Tous leurs mots sont dérisoires face à cette vie qui bouillonne en moi.
Ueno Park, immense étendue de verdure en plein cœur de Tokyo. On y découvre Ayumi, une hikikomori, qui sort pour la première fois de chez elle après plus de deux ans de réclusion. Haruto, un jeune lycéen qui tente de reconstruire sa vie après l'expérience traumatisante du tsunami de 2011 ; Nozomu, un adolescent SDF qui a dû abandonner le domicile familial. Sora, qui affiche son look extrême et asexué de genderless kei et doit résister aux insultes ; Airi, fan obsessionnelle, qui s’égare dans son fantasme avec son idole.
Ces adolescents ne se connaissent pas mais ont en commun de ne pas se conformer, de rejeter les codes traditionnels de la société japonaise et d’affirmer un style de vie, un furieux désir de liberté. A Ueno Park, ils vont se trouver réunis pour Hanami, le spectacle de l’éclosion des cerisiers.
Mon avis :
Huit nouvelles, huit adolescents, huit tranches de vie entre tristesse et poésie.
Une "petite fille parfaite" qui ne supporte plus la pression scolaire exercée par ses parents et s'enferme deux ans dans sa chambre, un jeune garçon refusant "ce quotidien qui projette nos âmes à mille à l'heure" préférant se contenter de vendre des pancakes, un adolescent pour qui "suivre les traces de son père" décédé est une "cage" plutôt qu'un hommage... Tous les héros de ces histoires sont des êtres en souffrance.
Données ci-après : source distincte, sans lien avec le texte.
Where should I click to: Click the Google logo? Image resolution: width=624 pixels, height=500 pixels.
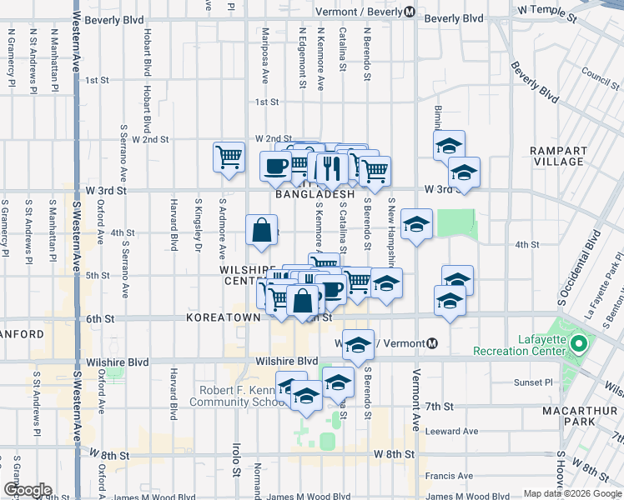tap(27, 490)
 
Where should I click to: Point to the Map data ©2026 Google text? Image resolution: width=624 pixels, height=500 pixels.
tap(571, 493)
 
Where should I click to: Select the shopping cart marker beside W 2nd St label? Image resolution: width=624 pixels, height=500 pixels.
tap(229, 156)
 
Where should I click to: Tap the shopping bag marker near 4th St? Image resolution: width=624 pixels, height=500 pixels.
tap(262, 230)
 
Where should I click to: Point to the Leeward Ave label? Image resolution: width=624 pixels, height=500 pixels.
tap(451, 432)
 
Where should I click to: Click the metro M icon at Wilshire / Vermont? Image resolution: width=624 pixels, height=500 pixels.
tap(432, 343)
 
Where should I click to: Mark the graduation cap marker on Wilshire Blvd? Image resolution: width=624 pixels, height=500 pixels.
tap(358, 345)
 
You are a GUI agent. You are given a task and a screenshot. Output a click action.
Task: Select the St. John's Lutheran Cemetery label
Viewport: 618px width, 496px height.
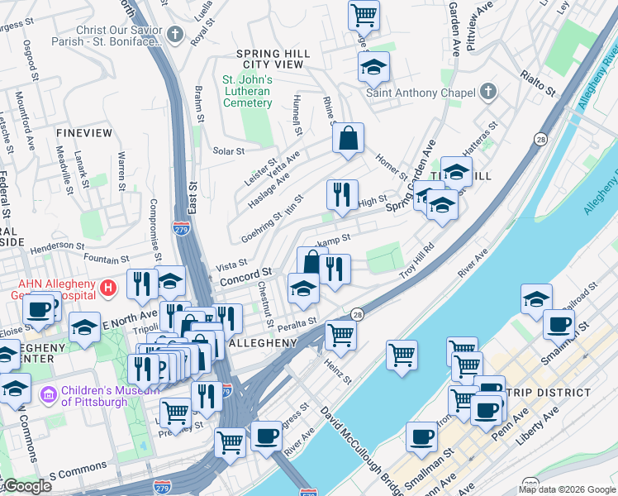coord(248,91)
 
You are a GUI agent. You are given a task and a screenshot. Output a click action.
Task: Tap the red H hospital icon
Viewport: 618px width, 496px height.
coord(107,288)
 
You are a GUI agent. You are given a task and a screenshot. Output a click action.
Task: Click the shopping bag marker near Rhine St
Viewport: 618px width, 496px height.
coord(349,138)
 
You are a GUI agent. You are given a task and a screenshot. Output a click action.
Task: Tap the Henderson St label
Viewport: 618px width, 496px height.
coord(58,247)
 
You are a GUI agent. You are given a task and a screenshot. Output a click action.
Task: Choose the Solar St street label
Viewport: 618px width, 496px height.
coord(229,151)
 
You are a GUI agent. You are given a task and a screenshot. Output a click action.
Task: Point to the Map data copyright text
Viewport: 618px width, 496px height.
coord(566,489)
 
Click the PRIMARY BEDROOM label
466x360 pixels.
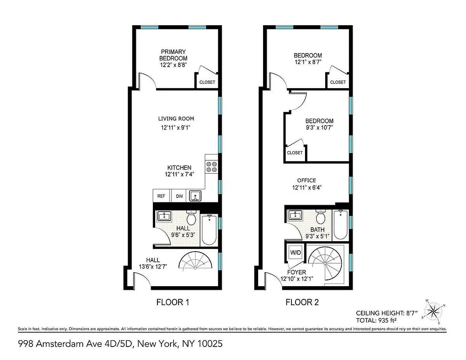[173, 55]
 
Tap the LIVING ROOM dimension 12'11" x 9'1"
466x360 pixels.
[175, 128]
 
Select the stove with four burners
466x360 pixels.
[211, 167]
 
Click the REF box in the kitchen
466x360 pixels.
[161, 196]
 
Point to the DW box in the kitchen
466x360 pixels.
[179, 196]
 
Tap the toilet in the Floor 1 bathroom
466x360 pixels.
[191, 219]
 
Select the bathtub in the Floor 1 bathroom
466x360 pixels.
[208, 230]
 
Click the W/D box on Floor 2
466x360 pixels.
[295, 253]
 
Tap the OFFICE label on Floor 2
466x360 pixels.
[306, 180]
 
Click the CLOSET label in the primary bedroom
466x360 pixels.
[207, 82]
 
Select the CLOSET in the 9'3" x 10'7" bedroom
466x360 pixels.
[295, 153]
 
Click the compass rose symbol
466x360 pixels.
[434, 310]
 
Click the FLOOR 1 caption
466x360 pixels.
[172, 302]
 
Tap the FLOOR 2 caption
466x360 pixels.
[302, 302]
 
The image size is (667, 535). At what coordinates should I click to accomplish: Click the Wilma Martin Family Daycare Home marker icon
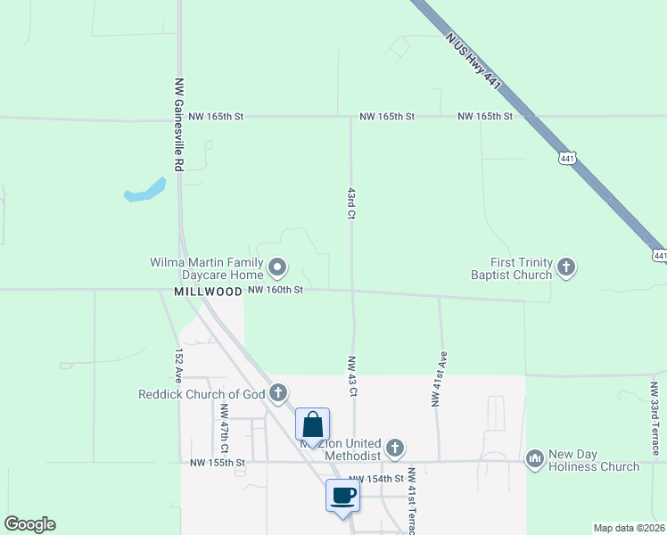(x=277, y=267)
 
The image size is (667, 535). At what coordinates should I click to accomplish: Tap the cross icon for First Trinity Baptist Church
(x=565, y=267)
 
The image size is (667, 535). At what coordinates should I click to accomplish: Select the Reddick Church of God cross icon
(x=278, y=392)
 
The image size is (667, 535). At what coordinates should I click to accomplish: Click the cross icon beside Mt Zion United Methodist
(x=395, y=448)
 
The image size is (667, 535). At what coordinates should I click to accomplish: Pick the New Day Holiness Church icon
(x=535, y=459)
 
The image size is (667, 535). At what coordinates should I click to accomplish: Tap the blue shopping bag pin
(x=312, y=425)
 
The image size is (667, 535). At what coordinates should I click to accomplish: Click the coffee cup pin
(x=342, y=496)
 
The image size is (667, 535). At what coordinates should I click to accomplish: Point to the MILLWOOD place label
(x=208, y=292)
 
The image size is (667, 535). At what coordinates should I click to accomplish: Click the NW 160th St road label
(x=276, y=290)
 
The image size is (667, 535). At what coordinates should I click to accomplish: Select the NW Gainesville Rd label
(x=178, y=124)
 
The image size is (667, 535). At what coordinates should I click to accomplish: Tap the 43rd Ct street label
(x=351, y=203)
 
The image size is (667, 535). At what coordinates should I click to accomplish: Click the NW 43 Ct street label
(x=352, y=377)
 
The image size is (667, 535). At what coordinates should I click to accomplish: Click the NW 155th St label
(x=217, y=463)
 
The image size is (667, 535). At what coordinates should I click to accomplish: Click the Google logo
(x=29, y=524)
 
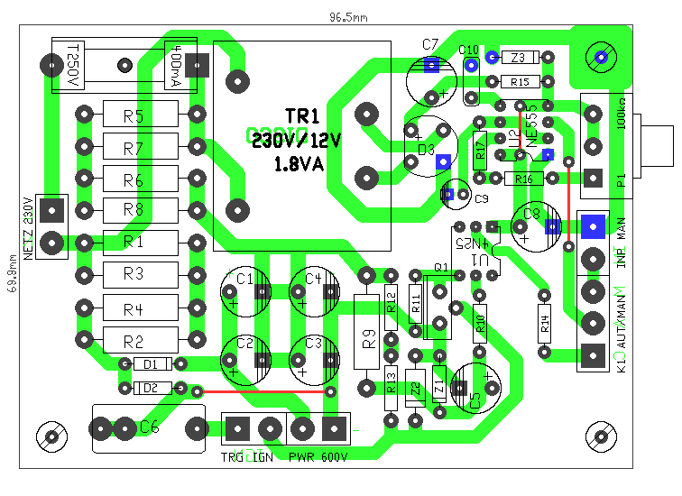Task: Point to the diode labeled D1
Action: (151, 364)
La petite leucémique en fin de vie est la plus émouvante, cependant le personnage qui m'a le plus touchée est Sora le transgenre qui, lorsqu'il s'affiche en fille, a bien du courage "pour exister à l'envers des autres et porter ses différences". Si Aïri, qui se scarifie par amour pour un chanteur, m'a semblé un peu dérangée, j'ai été boulversée par Nozomu qui a décidé de partir vivre dans la rue pour soulager sa mère débordée ("j'étais un poids pour elle").
Tous ces jeunes se retrouvent à Ueno Park pour le grand événement qu'est Hanami, l'éclosion des cerisiers, parce qu'ils se trouvent à un tournant de leur vie. L'arrivée du printemps symbolise le renouveau, que ce soit un retour effectif "parmi les vivants" pour Ayumi la hikikomori qui sort de chez elle pour la première fois, ou de manière figurée, l'expression d'une prise de décision comme pour Sora considérant que "il suffirait de si peu pour que chacun ait sa place". Ces fleurs qui s'épanouissent représentent également le caractère éphémère de toute chose: "ces moments passés ensemble", il faut soit les savourer, soit les oublier, selon qu'ils sont agréables ou pas. Le mot "espoir" revient d'ailleurs dans plusieurs récits, montrant bien que rien n'est jamais figé et qu'il ne tient qu'à soi de changer la situation.
Le livre n'apprend pas sur le Japon autant que je l'aurai pensé. Si les spécialités culinaires sont souvent évoquées, le mode de vie japonais est peu mentionné. L'auteur insiste surtout sur les exigences du monde professionnel qui conduit au surmenage et qui détériore la qualité de vie, que l'on soit un costume-cravate ou que l'on appartienne au "Tokyo des petites gens et de la débrouille". Natsuki, pour qui il est difficile "d'être une femme dans un monde d'hommes", dénonce l'hypocrisie de ces hommes d'affaire venant pleurer le soir dans les bras de "Enjo kosai" (sorte d'escort girl lycéenne...) comme elle (ce qui est bien malsain!). Au bout du compte tous ces personnages auraient tout aussi bien pu habiter n'importe quel pays : ce qu'ils ressentent relève de l'universel.
Ainsi le recueil met en scène des adolescents qui se cherchent, à un moment crucial de leur vie où ils réalisent que "ce qui guide nos pas n'est jamais tout à fait un hasard. Ces chemins que l'on prend, ces routes sur lesquelles la vie nous entraîne ne mènent qu'à nous." Et c'est déjà beaucoup.